What this indicates is the power of memoir, a power that should--and usually is--taken very seriously by writers. The life story is a kind of testament, a witnessing, and relaying one's travails and triumphs is a central way we understand and learn about ourselves and each other. Addicts--whether you're doping and addicted to fame and success, or whether you're blasting yourself to the moon with whatever you can get your hands on--have a particular relationship with the truth that is often confounding to those around them. This is what's fascinating, and here's where the complexity lies: not with the genre of the final product but with the process that lead to the creation of the text and the reasons an author might claim it was true.

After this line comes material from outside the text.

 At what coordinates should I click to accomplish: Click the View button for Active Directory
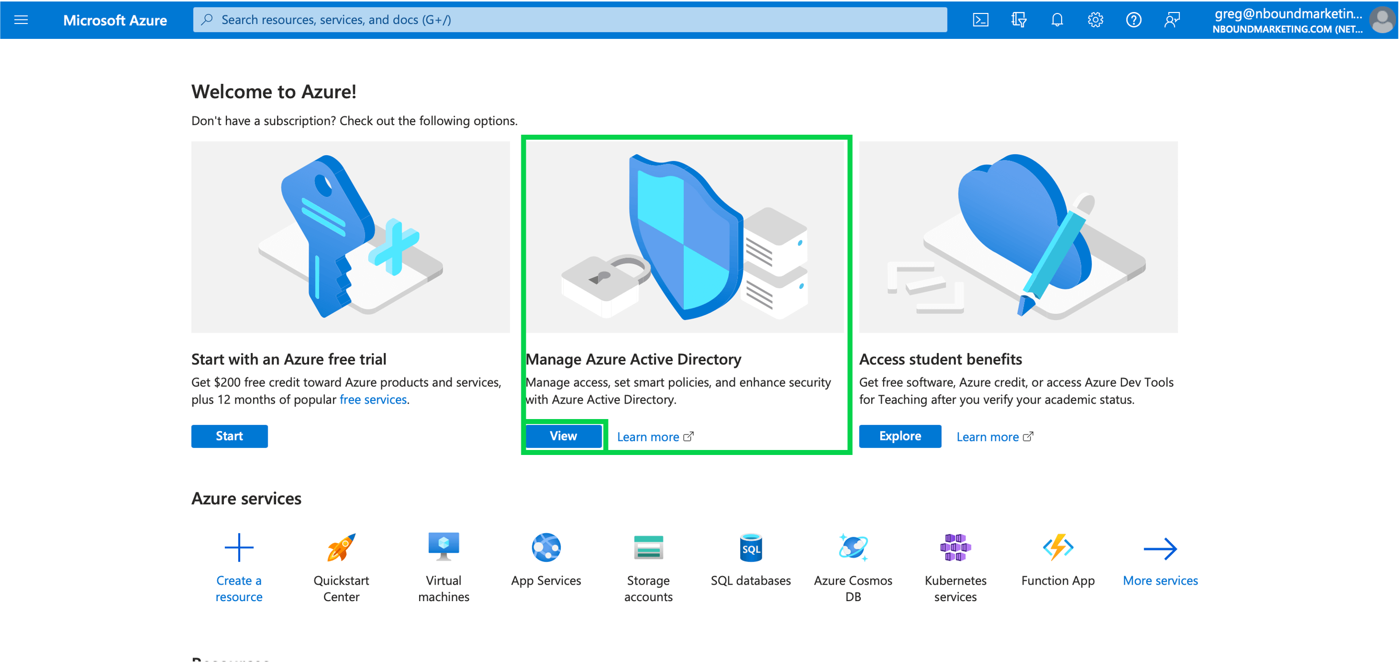point(563,437)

I'm no lawyer (which is probably better for everyone), but I think the judge made a wise move in refusing to award monetary damages. I read this not as "Armstrong was right to lie" but as a refusal to open to door to legislating literature. As much as I hate falsified memoirs, I have to admit I don't want my genre's boundaries set up in a court of law. If memoir were bound by the genre tag to be legally true, we would be playing a different game--not exploring, wondering, and wandering into truth, but committing onto paper only what can be verified in a court of law.

If every reader could bring every memoirist to court, the experience of reading would be in some senses equated with the experience of being a person. The two overlap, sure, but you can't sue Stephen King because reading Cujo was scary. For the reader, memoir is so powerful because it gives us the ability to step out of one's own life and into the life of another as lived in this world we share. As Dan Lehman says, we come back from that journey with new information about reality.

For the writer, a memoir can be about self-aggrandizement and denial, or it can be about ruthlessly pursuing the truth and sometimes failing to see it all--a universal human experience. Should both failings be equally punished? What distinguishing a memoir that works from a memoir that isn't a good example of the genre is, in my opinion, the motive of the author. Was Armstrong's motive to make a lot of money, or was it maybe to inspire his fans with the fiction he'd trapped himself in but felt powerful enough to maintain? I don't know the answer to that. Whatever his motive, he hurt people's feelings. And that's wrong for a memoirist to do, not legally, but on some higher level. He profited hugely in the process, and sure, that's totally wrong, but welcome to America. We have other issues on that subject to work out.

To contradict myself here, I'll admit I am always gleeful in class when I talk about James Frey and mention the publishing house's settlement. To me, the publishers in the Frey case were much more complicit in the debacle than the Armstrong publishers might have been. I don't know anything about that for sure (so don't take me to court) but if the Armstrong case was debated and investigated for so long, why would he have admitted everything early on to the publishers? They probably bought the same bill of goods Armstrong was selling everyone.

I haven't read the judge's 39-page ruling, though I will look for it. What's confirmed is that First Amendment does allow one to be an ass and to be self-deluding and to lie and make money off of lying. For proof of that, see everything. 

A publicist for Armstrong was quoted in the Washington Post as saying, “The fact Lance didn’t tell the truth about whether or not he doped, does not make the entire story of his life fiction.” This is both a dumb argument and a very smart one. It's obvious that Armstrong lied significantly about a central theme in his life, but at least the readers got some correct facts. Maybe memoirs should come with warning labels: "This memoir is 78 percent true, but the 22 percent you're getting fooled about is the important part."  Yet at the same time, readers did pay for an experience of getting close to Lance, and they got it. They were lied to, so maybe the harm done was less done by the memoir than the man who let his fans down in real life with the fiction he had constructed for himself to live in.